Ces questions seront examinées en conclusion. Auparavant, il convient de rendre compte séparément des contributions respectives des deux lauréats de 2005.

2 Robert J. Aumann, Le Picasso

de la théorie des jeux

Les publications d’Aumann s’étendent sur une période de près d’un demi-siècle et concernent pratiquement toutes les branches de la théorie des jeux (jeux coopératifs, jeux non coopératifs, jeux stochastiques, jeux répétés...)1.
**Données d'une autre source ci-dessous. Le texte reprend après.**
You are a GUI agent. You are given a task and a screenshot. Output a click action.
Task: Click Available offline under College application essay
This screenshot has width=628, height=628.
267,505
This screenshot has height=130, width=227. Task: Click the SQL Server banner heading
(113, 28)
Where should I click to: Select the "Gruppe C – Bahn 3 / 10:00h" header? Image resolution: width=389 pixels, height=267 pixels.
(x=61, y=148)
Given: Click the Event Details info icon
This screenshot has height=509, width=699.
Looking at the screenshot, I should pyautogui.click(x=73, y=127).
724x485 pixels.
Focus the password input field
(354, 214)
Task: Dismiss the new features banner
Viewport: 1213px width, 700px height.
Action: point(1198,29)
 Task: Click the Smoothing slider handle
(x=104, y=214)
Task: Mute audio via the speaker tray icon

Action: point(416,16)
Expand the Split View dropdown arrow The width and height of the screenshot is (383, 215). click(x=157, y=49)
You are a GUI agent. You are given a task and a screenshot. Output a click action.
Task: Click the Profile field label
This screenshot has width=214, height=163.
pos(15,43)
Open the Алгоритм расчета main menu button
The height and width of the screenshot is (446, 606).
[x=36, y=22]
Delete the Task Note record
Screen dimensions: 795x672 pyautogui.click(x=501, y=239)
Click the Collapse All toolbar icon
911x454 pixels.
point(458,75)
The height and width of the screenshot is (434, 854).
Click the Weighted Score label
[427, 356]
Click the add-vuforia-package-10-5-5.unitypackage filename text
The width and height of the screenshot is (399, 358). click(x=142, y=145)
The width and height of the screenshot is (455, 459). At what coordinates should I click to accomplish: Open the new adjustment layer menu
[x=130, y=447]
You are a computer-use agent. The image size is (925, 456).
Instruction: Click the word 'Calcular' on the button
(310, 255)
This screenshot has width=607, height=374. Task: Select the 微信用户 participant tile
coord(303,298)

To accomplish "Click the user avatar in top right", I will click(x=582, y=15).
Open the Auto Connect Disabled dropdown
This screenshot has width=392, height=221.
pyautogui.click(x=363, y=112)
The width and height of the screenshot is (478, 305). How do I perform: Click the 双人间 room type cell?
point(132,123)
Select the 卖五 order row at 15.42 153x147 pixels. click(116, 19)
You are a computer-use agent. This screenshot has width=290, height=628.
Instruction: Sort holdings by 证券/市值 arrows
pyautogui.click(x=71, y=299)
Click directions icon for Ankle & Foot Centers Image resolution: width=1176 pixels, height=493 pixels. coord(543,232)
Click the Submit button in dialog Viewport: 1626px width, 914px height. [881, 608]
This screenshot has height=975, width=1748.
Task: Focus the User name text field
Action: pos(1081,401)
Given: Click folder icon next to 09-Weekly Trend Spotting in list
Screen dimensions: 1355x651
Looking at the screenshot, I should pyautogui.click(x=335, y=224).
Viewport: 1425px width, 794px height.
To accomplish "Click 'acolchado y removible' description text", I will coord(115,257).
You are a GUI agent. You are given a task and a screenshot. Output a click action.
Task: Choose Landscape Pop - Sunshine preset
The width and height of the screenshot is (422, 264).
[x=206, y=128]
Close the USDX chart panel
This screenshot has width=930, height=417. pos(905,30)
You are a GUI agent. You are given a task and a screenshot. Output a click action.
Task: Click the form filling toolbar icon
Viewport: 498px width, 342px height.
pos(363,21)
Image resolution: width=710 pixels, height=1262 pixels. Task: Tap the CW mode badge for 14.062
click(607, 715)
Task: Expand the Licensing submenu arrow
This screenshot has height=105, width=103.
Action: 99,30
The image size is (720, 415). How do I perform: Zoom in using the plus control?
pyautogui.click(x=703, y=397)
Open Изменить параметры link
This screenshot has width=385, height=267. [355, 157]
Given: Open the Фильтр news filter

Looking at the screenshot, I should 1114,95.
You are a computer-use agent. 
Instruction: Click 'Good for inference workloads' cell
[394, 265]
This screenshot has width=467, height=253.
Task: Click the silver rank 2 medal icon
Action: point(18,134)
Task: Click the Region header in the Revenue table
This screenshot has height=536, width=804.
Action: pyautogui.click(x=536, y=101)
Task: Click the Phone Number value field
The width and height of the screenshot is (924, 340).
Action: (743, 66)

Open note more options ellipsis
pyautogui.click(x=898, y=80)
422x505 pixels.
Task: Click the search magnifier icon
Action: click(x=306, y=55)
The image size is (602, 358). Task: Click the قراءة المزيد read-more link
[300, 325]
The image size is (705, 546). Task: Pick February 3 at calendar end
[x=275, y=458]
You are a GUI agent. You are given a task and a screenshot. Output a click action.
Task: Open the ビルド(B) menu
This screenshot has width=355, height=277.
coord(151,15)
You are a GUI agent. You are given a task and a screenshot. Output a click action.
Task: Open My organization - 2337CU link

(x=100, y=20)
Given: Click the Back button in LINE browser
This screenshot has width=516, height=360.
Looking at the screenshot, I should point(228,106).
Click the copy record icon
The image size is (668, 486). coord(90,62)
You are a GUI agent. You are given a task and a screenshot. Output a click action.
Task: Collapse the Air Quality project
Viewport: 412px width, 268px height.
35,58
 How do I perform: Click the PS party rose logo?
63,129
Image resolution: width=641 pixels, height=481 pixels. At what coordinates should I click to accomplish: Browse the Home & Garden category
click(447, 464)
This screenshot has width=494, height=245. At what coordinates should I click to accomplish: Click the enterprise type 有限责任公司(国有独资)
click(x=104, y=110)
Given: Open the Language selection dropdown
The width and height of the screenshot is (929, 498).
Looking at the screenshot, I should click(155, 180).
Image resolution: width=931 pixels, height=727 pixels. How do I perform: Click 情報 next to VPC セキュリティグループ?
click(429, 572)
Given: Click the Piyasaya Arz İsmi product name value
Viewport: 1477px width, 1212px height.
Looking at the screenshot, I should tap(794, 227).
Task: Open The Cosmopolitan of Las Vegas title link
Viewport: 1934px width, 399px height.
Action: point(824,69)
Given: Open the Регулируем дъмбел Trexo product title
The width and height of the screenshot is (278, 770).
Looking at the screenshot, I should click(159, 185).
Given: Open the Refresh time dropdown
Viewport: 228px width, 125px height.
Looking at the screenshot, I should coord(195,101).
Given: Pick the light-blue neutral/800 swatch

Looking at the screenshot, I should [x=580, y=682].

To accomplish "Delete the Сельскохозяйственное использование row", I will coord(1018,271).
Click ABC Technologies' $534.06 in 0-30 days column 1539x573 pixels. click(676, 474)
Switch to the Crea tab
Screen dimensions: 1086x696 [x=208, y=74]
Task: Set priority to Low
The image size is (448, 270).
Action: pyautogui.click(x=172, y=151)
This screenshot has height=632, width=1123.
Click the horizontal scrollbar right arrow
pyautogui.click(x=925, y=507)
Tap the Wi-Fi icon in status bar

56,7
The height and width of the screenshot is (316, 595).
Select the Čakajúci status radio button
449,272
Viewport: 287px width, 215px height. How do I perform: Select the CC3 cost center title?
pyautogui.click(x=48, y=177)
Un peu comme Picasso en peinture, Aumann a activement participé aux modes et aux mouvements d’idées divers qui se sont succédés au cours de ce demi-siècle de théorie des jeux, tout en leur imprimant sa marque origi-nale. Son œuvre constitue, pour cette raison, un condensé de l’histoire de cette théorie, en même temps que le témoignage d’une pensée personnelle, toujours en éveil, celle même de Robert J. Aumann.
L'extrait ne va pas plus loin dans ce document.